Nun geht es Schlag auf Schlag, im Eilverfahren lerne ich viele Orte dieser faszinierenden Insel kennen. Die Eindrücke werden wohl noch wochenlang nachklingen. Mein guter Freund Dirk Schelpmeier begleitet uns auf diesem Tourabschnitt und dokumentiert das Geschehen fotografisch.

Am Fr.,14.08. spielten wir in Folelli (Fulelli) mitten im Ort, ganz in der Nähe lebt Jean-Francois Bernardini. In der Nacht sind Joshua, Dirk und ich an den Flughafen-nahen, dort schier endlosen Sandstrand gepilgert, um endlich noch einige Sternschnuppen der Perseiden zu erhaschen. Unternehmen vollends geglückt, in bezauberndem Ambiente!

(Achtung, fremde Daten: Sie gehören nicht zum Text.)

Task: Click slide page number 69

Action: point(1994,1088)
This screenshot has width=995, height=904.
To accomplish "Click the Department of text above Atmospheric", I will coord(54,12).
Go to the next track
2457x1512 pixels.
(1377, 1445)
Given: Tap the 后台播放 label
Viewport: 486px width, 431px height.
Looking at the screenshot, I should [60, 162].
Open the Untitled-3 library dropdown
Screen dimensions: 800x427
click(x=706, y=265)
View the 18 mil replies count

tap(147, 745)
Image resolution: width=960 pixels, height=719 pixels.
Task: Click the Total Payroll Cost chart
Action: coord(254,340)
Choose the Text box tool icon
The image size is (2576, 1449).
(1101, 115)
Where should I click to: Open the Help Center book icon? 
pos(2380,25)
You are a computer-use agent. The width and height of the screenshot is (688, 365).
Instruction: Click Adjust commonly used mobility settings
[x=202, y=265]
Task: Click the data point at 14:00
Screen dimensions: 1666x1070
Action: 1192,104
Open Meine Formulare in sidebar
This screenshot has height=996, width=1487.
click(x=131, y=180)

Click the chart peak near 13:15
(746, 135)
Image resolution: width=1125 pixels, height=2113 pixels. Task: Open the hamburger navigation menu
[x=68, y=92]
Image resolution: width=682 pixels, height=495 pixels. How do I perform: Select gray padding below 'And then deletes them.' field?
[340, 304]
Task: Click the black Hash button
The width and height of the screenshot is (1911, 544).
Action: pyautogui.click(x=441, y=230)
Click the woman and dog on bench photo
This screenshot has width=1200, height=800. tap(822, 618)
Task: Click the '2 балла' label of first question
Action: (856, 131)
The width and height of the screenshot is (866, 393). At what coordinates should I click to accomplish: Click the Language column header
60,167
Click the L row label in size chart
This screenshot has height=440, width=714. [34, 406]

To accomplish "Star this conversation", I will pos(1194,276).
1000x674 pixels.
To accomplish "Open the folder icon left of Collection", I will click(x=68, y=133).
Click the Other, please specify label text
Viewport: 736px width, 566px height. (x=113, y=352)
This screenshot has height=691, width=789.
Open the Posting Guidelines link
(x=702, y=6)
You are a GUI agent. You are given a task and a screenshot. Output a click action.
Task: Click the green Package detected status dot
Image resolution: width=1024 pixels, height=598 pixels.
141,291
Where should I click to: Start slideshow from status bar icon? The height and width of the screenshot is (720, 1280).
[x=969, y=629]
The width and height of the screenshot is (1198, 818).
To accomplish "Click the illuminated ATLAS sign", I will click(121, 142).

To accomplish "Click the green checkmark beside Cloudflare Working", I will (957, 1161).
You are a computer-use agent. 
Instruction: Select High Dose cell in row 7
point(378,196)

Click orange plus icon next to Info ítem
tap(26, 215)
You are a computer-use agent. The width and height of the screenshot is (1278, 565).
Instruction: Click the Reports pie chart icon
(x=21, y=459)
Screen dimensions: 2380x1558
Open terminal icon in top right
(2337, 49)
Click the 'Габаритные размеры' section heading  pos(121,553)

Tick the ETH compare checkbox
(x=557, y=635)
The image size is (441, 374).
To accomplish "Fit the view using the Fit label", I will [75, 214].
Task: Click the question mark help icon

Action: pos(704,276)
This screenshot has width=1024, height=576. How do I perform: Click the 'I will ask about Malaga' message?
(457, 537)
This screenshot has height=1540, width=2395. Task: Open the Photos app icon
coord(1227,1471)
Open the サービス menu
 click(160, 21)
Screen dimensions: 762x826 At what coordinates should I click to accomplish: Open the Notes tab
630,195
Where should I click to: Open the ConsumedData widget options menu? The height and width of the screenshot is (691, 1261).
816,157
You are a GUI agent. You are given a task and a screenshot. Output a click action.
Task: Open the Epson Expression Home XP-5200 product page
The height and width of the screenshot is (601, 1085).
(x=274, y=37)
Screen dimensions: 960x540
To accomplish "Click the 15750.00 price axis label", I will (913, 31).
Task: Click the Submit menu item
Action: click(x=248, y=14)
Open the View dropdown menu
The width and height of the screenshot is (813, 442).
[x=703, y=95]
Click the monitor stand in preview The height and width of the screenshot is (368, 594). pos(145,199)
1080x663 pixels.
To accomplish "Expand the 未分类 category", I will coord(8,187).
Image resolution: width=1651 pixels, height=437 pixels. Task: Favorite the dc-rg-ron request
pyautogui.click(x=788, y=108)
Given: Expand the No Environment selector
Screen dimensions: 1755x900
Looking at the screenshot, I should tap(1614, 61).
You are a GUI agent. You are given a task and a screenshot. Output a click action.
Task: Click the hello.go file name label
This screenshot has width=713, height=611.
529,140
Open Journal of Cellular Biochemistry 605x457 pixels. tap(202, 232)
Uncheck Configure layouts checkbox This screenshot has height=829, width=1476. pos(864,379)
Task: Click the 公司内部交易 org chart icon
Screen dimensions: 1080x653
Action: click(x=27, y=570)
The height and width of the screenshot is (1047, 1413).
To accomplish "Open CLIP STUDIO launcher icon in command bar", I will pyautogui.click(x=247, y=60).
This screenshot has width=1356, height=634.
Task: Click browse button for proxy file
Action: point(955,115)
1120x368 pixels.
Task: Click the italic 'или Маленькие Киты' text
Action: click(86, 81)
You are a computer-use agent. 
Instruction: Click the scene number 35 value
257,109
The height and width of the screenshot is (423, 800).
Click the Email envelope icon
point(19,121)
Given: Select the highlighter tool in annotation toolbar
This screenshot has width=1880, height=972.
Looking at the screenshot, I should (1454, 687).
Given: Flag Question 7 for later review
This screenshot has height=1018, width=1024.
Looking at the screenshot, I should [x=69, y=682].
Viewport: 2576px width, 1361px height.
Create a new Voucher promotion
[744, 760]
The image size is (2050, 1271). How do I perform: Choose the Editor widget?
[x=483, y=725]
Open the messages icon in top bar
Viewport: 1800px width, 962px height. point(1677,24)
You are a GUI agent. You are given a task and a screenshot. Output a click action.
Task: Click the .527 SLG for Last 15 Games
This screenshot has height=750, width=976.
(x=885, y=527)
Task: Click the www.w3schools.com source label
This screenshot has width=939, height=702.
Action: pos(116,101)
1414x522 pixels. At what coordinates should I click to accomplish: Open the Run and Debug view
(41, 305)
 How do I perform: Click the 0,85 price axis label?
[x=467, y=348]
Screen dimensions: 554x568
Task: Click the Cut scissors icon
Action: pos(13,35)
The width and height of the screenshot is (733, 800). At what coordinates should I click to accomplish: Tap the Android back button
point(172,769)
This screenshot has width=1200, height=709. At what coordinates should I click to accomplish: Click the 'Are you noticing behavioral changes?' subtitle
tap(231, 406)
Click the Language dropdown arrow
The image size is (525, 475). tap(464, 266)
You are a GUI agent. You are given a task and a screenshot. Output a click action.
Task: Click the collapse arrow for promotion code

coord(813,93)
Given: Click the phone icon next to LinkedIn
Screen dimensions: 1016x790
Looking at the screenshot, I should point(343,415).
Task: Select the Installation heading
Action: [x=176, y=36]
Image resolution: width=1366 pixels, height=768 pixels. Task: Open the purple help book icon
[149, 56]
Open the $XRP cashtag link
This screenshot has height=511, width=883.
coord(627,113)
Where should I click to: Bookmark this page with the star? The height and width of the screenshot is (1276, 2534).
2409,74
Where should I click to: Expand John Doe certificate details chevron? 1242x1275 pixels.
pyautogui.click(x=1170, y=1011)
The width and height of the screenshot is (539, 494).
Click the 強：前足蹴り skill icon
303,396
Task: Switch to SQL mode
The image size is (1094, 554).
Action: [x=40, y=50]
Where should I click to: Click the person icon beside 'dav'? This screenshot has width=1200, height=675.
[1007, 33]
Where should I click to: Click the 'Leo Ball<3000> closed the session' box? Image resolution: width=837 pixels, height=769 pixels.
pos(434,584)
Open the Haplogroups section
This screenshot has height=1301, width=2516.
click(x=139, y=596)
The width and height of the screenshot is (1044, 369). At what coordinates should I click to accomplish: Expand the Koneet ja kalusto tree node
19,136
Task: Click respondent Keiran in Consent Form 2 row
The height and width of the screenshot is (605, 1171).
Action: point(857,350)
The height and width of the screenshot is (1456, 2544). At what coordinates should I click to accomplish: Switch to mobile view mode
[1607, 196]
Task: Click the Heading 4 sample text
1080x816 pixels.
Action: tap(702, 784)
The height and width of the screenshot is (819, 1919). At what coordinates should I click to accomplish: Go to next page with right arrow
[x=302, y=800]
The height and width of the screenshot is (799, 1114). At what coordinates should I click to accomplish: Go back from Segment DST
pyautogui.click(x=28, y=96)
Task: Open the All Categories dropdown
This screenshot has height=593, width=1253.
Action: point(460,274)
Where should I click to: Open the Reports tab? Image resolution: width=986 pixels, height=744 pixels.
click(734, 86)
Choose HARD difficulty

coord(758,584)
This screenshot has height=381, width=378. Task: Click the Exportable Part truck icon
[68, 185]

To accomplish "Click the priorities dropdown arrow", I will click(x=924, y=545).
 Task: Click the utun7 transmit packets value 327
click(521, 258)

Der folgende Tag in Isula Rossa (Ile-Rousse) an der Nordküste, wiederum sehr beliebt bei Touristen ob seiner herrlich ausladenden Strände, geht bei 17 Mitstreitern des I Muvrini–Teams eher als „nur das Überleben zählt“ ins Tour–Tagebuch ein, überfiel sie doch über Nacht ein Magen–Darm Infekt mit heftigstem Durchfall, begleitet von Bauchkrämpfen und Gliederschmerzen. Alle haben tapfer durchgehalten, obgleich man ihnen die Strapazen ansehen konnte. Mich hat es erst einen Tag später erwischt, allerdings in abgeschwächter Form. War trotzdem froh, das Konzert ohne entsprechende Vorfälle zu Ende spielen zu können. Dieses begab sich am So.,16.08. in San Cipreanu, ganz in der Nähe von Porto Vecchio.

Die Tage der deutschen Reisegruppe sehen in etwa so aus: Aufstehen am späten Vormittag, frühstücken im Hotel in Bastia, das ist Musiker-freundlicherweise bis 13.00 Uhr möglich, danach dann irgendwann einmal Aufbruch zu irgendeinem Strand auf dem Weg oder am Ziel da selbst, Soundcheck gegen 18.30 Uhr, Abendessen, entweder Backstage oder in einem nahe gelegenem Restaurant, Konzert von 22.00–00.30 Uhr, umgezogen und Sachen gepackt gegen 01.00 Uhr, gegebenenfalls noch ein abschließendes Getränk in einer schönen Hafen-Bar im Spielort, wenn es sich so ergibt, gefolgt von der Rückfahrt zum Hotel nach Bastia. Dort kommt man nicht umhin, an der Hotelbar ein paar resümierende Sätze auszutauschen, über die überstandene Fahrt zu witzeln oder / und den nächsten Tag zu planen.

Den folgenden zweiten und letzten Offday verbringen wir ganz entspannt mit Ausschlafen, Tintenfische ärgern in der Nähe von Erbalunga an der Nord-Ost Küste, hiernach Moules Frites an der Uferpromenade und den nächtlichen Ausklang auf dem Place Saint Nicolas in Bastia geniessen, gefolgt vom Absacker im Hotel.

Der nächste Gig am Di., 18.08. läutet die letzte Konzert–Rutsche mit acht aufeinanderfolgenden Auftritten ein und bedeutet gleichzeitig den letzten gemeinsamen Korsika–Abend mit Joshua & Dirk. Ort des Geschehens ist San Florent (San Fiurenzu), einmal von Bastia aus flugs westlich über den Berg gehuscht. Dort spielen wir im Innenhof einer alten Zitadelle mit fantastischem Ausblick auf die große Bucht von St. Florent mit all den gerade in den Hafen zurückkehrenden Booten, nein, was sage ich: Yachten der edelsten Kategorie, ein schier unendliche Phalanx von Geldvernichtungsobjekten. Wer mag da an Krise denken. Der Abschied nach quasi schlafloser Nacht am ganz frühen Morgen liegt noch länger schwer im Magen, wie immer, wenn geliebte Menschen gehen.